Moreover the length of these notes is relative to some tempo that is specified in the instructions. Musicians think of tempo in terms of *beats per minute* (`BPM`) where the duration of a beat usually corresponds to a quarter note.

For example, if `BPM = 120` then there are 2 quarter notes per second and, therefore, each quarter note and beat has a duration of 0.5 seconds. 

Since there are even shorter notes than the quarter notes, we need a time unit that is smaller than a beat. Computer programs that synthesize or manipulate sounds are called *sequencers* and they refer to this smaller time unit as a *pulse*. 
The relation between beats and pulses is the parameters *pulses per quarter note* (`PPQ`). We will be using `PPQ = 4` as the shortest note we will be synthesizing is a sixteenthh note; commercial synthesizers use much larger values for PPQ to achieve very fine time resolution.
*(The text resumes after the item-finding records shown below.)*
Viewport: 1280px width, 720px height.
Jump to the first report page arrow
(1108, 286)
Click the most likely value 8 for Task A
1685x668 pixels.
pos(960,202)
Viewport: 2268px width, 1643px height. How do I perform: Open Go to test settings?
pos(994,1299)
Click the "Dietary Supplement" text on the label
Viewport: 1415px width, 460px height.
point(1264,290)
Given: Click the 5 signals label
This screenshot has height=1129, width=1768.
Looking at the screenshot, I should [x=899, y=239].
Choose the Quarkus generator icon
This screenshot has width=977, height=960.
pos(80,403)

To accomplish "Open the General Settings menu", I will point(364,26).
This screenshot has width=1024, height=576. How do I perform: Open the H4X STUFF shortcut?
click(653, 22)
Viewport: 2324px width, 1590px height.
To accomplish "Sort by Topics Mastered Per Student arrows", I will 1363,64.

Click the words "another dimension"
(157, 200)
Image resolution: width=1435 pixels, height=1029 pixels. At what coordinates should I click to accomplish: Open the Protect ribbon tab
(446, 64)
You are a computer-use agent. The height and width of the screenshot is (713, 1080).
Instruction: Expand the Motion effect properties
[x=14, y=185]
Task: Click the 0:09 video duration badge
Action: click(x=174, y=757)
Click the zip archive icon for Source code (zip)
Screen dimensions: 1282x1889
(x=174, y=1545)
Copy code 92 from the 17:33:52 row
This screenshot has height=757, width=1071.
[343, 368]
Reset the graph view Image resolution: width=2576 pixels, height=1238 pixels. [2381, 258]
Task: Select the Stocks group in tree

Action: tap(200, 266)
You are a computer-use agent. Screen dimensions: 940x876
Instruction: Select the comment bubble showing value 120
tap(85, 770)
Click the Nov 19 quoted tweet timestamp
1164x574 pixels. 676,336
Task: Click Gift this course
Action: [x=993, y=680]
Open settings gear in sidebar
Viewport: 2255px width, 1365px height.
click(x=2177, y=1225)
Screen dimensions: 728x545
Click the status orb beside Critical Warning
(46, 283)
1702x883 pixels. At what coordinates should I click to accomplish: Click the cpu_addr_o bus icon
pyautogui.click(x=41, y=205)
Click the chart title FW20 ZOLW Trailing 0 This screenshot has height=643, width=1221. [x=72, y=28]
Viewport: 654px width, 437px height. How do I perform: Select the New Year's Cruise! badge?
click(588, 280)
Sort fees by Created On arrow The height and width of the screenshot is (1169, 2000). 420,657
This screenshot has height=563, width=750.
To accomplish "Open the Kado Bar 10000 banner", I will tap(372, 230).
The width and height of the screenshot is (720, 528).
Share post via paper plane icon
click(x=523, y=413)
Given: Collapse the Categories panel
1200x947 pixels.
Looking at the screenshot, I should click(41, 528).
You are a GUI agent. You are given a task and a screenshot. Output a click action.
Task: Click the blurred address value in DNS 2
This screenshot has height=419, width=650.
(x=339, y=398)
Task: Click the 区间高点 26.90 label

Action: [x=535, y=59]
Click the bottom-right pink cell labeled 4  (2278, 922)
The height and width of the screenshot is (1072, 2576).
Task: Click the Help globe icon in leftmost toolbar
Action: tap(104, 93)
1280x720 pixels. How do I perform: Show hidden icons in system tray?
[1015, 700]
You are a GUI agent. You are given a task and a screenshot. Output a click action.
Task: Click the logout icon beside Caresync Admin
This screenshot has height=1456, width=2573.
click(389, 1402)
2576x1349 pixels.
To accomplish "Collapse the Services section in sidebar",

In summary, we have two parameters to specify tempo and time resolution:
* `BPM` indicates how many quarter notes per minute can be played
* `PPQ` indicates how many pulse occupy a quarter note; we will use `PPQ = 4` consistently

From these parameters, we can compute the following time-units:
``` python
beats_per_second = BPM / 60
seconds_per_beat = 1 / beats_per_second    # also duration of a quarter note
seconds_per_pulse = seconds_per_beat / PPQ # duration of a pulse

samples_per_pulse = int( seconds_per_pulse * fs )
```

<p style="margin-bottom: 15px; padding: 4px 12px; background-color: #ddffdd; border-left: 6px solid #04AA6D;">
Going forward we will express all durations and time instances in terms of <tt>seconds_per_pulse</tt>.
</p>

### Revisiting the musical scale

To put our discussion of tempo and time-units to use, lets synthesize the musical scale again. This time, we will specify all time units in terms of pulses and we will insert short pauses between notes.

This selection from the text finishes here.